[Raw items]
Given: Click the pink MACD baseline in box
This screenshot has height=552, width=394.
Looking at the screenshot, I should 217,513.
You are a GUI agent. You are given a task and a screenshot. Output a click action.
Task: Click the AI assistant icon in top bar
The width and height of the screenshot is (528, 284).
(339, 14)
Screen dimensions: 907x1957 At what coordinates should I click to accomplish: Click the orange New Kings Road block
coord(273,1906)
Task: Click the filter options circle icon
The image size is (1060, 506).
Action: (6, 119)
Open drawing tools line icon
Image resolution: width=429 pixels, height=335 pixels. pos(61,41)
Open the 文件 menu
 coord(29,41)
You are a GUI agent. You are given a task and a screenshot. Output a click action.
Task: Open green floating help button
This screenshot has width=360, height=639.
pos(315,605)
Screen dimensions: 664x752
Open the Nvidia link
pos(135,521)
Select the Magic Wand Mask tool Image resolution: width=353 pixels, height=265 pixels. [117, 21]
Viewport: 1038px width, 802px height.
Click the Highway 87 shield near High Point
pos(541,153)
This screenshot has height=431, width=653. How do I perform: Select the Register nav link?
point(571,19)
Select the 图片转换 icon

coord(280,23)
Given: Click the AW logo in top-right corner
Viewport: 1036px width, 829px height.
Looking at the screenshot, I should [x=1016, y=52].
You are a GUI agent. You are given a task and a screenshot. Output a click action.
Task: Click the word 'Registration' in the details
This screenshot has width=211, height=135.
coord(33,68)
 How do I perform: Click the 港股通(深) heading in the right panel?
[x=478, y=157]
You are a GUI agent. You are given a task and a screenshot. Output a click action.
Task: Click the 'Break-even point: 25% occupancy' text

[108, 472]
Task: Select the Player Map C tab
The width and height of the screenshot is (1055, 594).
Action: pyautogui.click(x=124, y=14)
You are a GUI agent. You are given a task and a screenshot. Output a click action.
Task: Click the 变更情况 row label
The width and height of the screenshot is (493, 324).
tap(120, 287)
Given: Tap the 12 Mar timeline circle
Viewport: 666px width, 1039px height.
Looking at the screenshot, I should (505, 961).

**DIRECTIONS**
Express every line of the items above as a Markdown table with two columns, Row and Line, numbering the rows in order and omitting blank lines.

**ANSWER TO THIS PROBLEM**
| Row | Line |
|---|---|
| 1 | Given: Click the pink MACD baseline in box |
| 2 | This screenshot has height=552, width=394. |
| 3 | Looking at the screenshot, I should 217,513. |
| 4 | You are a GUI agent. You are given a task and a screenshot. Output a click action. |
| 5 | Task: Click the AI assistant icon in top bar |
| 6 | The width and height of the screenshot is (528, 284). |
| 7 | (339, 14) |
| 8 | Screen dimensions: 907x1957 At what coordinates should I click to accomplish: Click the orange New Kings Road block |
| 9 | coord(273,1906) |
| 10 | Task: Click the filter options circle icon |
| 11 | The image size is (1060, 506). |
| 12 | Action: (6, 119) |
| 13 | Open drawing tools line icon |
| 14 | Image resolution: width=429 pixels, height=335 pixels. pos(61,41) |
| 15 | Open the 文件 menu |
| 16 |  coord(29,41) |
| 17 | You are a GUI agent. You are given a task and a screenshot. Output a click action. |
| 18 | Task: Open green floating help button |
| 19 | This screenshot has width=360, height=639. |
| 20 | pos(315,605) |
| 21 | Screen dimensions: 664x752 |
| 22 | Open the Nvidia link |
| 23 | pos(135,521) |
| 24 | Select the Magic Wand Mask tool Image resolution: width=353 pixels, height=265 pixels. [117, 21] |
| 25 | Viewport: 1038px width, 802px height. |
| 26 | Click the Highway 87 shield near High Point |
| 27 | pos(541,153) |
| 28 | This screenshot has height=431, width=653. How do I perform: Select the Register nav link? |
| 29 | point(571,19) |
| 30 | Select the 图片转换 icon |
| 31 | coord(280,23) |
| 32 | Given: Click the AW logo in top-right corner |
| 33 | Viewport: 1036px width, 829px height. |
| 34 | Looking at the screenshot, I should [x=1016, y=52]. |
| 35 | You are a GUI agent. You are given a task and a screenshot. Output a click action. |
| 36 | Task: Click the word 'Registration' in the details |
| 37 | This screenshot has width=211, height=135. |
| 38 | coord(33,68) |
| 39 |  How do I perform: Click the 港股通(深) heading in the right panel? |
| 40 | [x=478, y=157] |
| 41 | You are a GUI agent. You are given a task and a screenshot. Output a click action. |
| 42 | Task: Click the 'Break-even point: 25% occupancy' text |
| 43 | [108, 472] |
| 44 | Task: Select the Player Map C tab |
| 45 | The width and height of the screenshot is (1055, 594). |
| 46 | Action: pyautogui.click(x=124, y=14) |
| 47 | You are a GUI agent. You are given a task and a screenshot. Output a click action. |
| 48 | Task: Click the 变更情况 row label |
| 49 | The width and height of the screenshot is (493, 324). |
| 50 | tap(120, 287) |
| 51 | Given: Tap the 12 Mar timeline circle |
| 52 | Viewport: 666px width, 1039px height. |
| 53 | Looking at the screenshot, I should (505, 961). |